======== Extracted entries

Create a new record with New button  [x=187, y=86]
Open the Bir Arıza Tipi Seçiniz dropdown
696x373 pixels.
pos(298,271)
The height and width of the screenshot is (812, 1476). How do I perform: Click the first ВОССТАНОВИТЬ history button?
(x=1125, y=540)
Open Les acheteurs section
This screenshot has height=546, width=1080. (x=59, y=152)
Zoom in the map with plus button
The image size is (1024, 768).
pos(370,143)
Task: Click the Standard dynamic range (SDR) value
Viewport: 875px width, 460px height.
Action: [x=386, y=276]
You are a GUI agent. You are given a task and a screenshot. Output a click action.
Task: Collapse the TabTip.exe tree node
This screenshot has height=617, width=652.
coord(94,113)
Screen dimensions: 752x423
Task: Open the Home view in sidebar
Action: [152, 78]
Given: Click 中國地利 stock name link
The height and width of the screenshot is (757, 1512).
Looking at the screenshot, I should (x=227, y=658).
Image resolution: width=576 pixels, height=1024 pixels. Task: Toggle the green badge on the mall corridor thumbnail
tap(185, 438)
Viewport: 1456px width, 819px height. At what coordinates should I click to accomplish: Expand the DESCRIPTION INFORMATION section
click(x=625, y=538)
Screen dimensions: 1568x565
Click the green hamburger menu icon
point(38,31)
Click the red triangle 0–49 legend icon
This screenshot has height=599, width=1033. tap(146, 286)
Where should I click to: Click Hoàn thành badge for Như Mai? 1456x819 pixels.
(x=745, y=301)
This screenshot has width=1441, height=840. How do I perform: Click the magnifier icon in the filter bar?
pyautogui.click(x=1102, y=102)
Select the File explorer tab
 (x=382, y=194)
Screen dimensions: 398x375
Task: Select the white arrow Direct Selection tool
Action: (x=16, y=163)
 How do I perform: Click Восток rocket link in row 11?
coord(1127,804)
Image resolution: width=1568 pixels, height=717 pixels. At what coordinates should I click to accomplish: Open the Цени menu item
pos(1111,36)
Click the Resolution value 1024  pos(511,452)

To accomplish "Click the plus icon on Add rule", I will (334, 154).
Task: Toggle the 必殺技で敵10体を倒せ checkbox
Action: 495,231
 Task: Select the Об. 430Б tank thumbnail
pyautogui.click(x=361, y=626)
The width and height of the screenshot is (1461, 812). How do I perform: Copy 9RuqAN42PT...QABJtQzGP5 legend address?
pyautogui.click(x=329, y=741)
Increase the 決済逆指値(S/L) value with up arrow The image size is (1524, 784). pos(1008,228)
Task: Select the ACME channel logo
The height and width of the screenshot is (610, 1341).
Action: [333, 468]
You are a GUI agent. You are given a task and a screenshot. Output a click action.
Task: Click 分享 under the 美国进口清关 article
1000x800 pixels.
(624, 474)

================

=== Stated goal ===
Repeat the lines of data above word for word, all of them, in the same order.

=== Written reply ===
Create a new record with New button  [x=187, y=86]
Open the Bir Arıza Tipi Seçiniz dropdown
696x373 pixels.
pos(298,271)
The height and width of the screenshot is (812, 1476). How do I perform: Click the first ВОССТАНОВИТЬ history button?
(x=1125, y=540)
Open Les acheteurs section
This screenshot has height=546, width=1080. (x=59, y=152)
Zoom in the map with plus button
The image size is (1024, 768).
pos(370,143)
Task: Click the Standard dynamic range (SDR) value
Viewport: 875px width, 460px height.
Action: [x=386, y=276]
You are a GUI agent. You are given a task and a screenshot. Output a click action.
Task: Collapse the TabTip.exe tree node
This screenshot has height=617, width=652.
coord(94,113)
Screen dimensions: 752x423
Task: Open the Home view in sidebar
Action: [152, 78]
Given: Click 中國地利 stock name link
The height and width of the screenshot is (757, 1512).
Looking at the screenshot, I should (x=227, y=658).
Image resolution: width=576 pixels, height=1024 pixels. Task: Toggle the green badge on the mall corridor thumbnail
tap(185, 438)
Viewport: 1456px width, 819px height. At what coordinates should I click to accomplish: Expand the DESCRIPTION INFORMATION section
click(x=625, y=538)
Screen dimensions: 1568x565
Click the green hamburger menu icon
point(38,31)
Click the red triangle 0–49 legend icon
This screenshot has height=599, width=1033. tap(146, 286)
Where should I click to: Click Hoàn thành badge for Như Mai? 1456x819 pixels.
(x=745, y=301)
This screenshot has width=1441, height=840. How do I perform: Click the magnifier icon in the filter bar?
pyautogui.click(x=1102, y=102)
Select the File explorer tab
 (x=382, y=194)
Screen dimensions: 398x375
Task: Select the white arrow Direct Selection tool
Action: (x=16, y=163)
 How do I perform: Click Восток rocket link in row 11?
coord(1127,804)
Image resolution: width=1568 pixels, height=717 pixels. At what coordinates should I click to accomplish: Open the Цени menu item
pos(1111,36)
Click the Resolution value 1024  pos(511,452)

To accomplish "Click the plus icon on Add rule", I will (334, 154).
Task: Toggle the 必殺技で敵10体を倒せ checkbox
Action: 495,231
 Task: Select the Об. 430Б tank thumbnail
pyautogui.click(x=361, y=626)
The width and height of the screenshot is (1461, 812). How do I perform: Copy 9RuqAN42PT...QABJtQzGP5 legend address?
pyautogui.click(x=329, y=741)
Increase the 決済逆指値(S/L) value with up arrow The image size is (1524, 784). pos(1008,228)
Task: Select the ACME channel logo
The height and width of the screenshot is (610, 1341).
Action: [333, 468]
You are a GUI agent. You are given a task and a screenshot. Output a click action.
Task: Click 分享 under the 美国进口清关 article
1000x800 pixels.
(624, 474)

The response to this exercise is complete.